### Exercise
What is the count of lines in the material below that hold "computer"? Answer with only that number.
[Opening Information provided section]
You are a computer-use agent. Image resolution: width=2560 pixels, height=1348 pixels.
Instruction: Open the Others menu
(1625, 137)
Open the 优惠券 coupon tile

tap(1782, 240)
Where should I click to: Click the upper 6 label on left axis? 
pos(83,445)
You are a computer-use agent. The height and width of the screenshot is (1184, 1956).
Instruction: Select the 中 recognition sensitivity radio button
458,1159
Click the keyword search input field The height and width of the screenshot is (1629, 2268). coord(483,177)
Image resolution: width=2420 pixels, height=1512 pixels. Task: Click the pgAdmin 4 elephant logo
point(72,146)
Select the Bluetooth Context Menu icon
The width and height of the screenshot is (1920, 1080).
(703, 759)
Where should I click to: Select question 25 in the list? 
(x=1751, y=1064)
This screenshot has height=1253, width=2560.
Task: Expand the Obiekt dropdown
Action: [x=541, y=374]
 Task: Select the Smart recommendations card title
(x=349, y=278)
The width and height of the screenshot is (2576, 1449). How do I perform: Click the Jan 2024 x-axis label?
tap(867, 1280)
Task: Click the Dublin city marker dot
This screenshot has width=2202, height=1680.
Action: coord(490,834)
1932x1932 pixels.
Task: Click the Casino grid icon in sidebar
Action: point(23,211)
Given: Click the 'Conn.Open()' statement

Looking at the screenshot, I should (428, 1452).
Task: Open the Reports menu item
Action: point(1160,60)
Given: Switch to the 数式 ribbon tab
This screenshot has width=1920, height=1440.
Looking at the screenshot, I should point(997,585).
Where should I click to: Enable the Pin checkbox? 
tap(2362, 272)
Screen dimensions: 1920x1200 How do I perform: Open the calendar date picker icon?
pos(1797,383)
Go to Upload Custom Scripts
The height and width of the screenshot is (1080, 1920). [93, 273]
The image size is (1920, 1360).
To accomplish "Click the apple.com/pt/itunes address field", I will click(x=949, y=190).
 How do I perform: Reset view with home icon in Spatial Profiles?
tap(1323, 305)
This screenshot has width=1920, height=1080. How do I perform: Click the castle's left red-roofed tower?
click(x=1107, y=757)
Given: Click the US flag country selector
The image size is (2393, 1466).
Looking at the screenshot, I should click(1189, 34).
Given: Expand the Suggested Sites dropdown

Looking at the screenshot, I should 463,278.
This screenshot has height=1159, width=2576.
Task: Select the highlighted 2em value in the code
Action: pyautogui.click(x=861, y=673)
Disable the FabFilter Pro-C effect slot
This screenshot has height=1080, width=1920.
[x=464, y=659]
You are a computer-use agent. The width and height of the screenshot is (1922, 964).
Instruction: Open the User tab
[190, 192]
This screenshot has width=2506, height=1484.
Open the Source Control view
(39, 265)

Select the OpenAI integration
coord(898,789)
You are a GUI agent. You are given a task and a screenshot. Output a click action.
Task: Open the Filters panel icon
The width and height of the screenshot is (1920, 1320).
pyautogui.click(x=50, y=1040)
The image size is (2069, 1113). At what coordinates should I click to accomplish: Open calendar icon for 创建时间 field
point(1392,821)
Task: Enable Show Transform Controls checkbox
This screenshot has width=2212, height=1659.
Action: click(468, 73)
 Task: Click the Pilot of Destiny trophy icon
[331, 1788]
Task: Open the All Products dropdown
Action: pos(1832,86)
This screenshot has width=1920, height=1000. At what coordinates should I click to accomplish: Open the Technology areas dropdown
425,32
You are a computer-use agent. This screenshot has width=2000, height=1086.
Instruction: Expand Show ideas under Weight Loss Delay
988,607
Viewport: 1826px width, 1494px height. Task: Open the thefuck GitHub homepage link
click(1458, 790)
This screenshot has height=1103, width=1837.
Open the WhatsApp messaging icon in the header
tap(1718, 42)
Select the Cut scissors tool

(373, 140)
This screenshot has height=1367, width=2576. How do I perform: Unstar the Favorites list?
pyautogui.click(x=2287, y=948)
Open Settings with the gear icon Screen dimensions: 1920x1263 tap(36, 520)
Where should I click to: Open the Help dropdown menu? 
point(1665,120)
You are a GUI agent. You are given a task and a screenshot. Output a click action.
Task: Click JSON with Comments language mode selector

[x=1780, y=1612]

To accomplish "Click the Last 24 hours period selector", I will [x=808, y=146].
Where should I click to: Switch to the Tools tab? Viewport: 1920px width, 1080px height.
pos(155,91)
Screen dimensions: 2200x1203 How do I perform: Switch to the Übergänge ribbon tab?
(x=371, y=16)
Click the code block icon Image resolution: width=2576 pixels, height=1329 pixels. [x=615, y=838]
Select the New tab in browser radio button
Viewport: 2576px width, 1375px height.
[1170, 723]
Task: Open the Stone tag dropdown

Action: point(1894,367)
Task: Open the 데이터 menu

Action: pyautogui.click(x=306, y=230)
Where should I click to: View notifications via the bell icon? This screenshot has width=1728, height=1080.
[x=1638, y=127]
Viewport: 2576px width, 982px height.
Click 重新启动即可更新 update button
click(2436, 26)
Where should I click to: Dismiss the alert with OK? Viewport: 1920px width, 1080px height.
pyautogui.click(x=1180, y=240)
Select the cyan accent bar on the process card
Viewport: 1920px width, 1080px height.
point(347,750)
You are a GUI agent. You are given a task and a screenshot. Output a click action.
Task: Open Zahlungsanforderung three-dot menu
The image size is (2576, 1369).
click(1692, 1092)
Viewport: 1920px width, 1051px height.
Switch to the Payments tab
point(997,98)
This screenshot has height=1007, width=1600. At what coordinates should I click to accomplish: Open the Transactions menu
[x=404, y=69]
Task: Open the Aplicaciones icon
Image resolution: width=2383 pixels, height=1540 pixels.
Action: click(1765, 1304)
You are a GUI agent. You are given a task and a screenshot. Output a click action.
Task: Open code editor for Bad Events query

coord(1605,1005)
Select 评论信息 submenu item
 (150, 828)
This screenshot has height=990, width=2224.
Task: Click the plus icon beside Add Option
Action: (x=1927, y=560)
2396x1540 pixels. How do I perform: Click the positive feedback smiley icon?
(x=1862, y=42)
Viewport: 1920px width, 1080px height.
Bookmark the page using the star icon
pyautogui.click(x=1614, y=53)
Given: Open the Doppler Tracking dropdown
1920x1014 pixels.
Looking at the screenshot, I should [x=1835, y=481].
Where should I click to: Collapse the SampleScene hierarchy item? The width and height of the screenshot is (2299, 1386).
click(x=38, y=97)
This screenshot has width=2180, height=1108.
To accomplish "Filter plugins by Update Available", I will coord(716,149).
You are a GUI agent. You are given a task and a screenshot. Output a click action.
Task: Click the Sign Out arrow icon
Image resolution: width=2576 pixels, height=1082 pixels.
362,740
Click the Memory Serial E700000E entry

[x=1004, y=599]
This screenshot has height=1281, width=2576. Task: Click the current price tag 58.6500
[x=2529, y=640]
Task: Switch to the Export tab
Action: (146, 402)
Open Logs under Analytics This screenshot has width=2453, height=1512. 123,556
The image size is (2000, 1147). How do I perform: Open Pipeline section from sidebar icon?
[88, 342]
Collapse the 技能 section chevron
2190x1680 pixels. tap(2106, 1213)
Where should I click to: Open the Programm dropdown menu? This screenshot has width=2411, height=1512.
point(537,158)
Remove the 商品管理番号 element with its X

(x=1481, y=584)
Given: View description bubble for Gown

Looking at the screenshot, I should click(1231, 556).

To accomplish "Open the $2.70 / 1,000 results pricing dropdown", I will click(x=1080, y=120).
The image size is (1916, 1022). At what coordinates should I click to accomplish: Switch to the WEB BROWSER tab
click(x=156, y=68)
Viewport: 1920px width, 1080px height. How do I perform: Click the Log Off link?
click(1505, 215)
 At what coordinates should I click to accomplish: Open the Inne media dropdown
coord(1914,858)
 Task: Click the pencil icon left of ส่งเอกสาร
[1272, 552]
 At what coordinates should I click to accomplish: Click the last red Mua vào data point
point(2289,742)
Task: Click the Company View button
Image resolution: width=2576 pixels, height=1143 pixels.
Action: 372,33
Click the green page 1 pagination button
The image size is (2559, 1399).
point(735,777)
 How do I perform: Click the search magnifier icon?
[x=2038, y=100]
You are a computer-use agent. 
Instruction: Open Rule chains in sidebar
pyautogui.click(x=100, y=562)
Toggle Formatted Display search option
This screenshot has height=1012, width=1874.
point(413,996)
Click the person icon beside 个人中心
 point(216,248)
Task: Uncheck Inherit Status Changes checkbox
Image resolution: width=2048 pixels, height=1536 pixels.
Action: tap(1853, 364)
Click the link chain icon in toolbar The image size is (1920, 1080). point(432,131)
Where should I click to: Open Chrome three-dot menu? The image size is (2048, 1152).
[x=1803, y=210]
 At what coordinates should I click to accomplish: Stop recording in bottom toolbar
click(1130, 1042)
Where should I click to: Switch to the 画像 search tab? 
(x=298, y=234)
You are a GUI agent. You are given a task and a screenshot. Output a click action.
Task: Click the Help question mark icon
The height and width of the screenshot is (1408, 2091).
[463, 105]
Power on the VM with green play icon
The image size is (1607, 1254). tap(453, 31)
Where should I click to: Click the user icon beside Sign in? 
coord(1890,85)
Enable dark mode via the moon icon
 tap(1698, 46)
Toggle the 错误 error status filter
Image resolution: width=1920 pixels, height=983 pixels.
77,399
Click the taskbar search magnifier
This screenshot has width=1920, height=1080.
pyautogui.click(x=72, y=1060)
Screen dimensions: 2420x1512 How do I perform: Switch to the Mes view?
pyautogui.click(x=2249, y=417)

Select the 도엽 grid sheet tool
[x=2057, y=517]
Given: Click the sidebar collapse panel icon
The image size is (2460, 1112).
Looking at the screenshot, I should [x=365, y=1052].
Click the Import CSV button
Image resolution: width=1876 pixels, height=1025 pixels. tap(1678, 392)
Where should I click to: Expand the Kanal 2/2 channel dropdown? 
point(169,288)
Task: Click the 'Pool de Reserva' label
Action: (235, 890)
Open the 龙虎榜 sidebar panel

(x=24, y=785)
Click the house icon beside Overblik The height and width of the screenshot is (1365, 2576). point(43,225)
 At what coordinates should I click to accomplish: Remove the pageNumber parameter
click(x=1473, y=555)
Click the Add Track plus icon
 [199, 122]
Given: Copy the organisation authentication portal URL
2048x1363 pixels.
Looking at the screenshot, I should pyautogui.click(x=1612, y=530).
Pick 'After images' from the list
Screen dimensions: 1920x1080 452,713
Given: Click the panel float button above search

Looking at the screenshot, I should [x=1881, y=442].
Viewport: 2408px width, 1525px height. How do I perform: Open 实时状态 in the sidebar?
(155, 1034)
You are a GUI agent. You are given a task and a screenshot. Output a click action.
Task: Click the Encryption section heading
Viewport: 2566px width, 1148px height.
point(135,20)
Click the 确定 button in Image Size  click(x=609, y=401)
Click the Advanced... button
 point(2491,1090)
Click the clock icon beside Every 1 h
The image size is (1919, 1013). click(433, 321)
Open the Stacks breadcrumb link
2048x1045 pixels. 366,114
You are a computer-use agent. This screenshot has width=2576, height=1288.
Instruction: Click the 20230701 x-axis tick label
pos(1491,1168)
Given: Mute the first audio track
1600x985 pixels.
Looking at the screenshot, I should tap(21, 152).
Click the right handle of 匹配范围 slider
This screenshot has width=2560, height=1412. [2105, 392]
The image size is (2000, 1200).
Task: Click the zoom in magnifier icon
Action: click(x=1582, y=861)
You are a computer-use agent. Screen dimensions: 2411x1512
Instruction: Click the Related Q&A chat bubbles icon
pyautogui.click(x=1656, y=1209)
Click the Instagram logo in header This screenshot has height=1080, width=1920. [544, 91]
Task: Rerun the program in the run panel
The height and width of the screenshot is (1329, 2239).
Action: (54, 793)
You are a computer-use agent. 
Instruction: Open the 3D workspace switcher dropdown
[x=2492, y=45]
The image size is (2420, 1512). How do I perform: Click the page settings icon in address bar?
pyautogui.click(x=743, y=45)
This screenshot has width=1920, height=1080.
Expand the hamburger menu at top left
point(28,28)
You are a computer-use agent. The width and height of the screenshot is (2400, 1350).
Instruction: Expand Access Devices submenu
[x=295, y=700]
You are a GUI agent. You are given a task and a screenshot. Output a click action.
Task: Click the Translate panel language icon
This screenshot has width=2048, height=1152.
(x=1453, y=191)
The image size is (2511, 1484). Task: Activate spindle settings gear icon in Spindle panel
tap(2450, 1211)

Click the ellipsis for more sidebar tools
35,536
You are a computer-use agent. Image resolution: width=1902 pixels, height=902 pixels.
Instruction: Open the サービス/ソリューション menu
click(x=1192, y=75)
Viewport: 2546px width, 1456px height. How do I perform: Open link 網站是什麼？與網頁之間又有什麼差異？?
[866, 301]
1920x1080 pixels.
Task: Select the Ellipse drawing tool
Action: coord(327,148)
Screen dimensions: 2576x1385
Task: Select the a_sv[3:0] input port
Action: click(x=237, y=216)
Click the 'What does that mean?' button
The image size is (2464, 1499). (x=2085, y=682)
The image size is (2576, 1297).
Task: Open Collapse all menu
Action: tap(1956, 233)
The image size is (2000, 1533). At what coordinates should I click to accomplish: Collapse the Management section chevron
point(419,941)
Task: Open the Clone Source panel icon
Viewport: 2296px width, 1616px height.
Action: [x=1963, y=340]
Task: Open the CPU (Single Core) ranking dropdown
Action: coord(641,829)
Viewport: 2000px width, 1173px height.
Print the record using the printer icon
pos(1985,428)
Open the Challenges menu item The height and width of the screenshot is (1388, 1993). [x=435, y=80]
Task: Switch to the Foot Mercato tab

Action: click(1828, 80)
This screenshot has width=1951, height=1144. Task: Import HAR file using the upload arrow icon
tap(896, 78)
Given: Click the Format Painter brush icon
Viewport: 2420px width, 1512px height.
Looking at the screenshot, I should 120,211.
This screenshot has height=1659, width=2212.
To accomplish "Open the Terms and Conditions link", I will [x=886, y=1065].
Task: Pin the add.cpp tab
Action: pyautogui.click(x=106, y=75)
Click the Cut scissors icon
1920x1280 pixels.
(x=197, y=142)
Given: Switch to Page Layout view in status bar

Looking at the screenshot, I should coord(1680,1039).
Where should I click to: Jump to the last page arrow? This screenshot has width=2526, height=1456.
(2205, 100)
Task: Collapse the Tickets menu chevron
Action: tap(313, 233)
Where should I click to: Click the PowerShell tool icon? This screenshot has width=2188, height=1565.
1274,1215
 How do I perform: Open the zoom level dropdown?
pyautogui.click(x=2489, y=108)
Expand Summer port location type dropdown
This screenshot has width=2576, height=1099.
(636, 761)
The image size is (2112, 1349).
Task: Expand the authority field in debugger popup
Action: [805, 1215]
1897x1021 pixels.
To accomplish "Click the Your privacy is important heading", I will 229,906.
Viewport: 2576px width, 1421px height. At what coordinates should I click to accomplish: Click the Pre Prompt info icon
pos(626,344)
[Closing Information provided section]
### Problem solution
10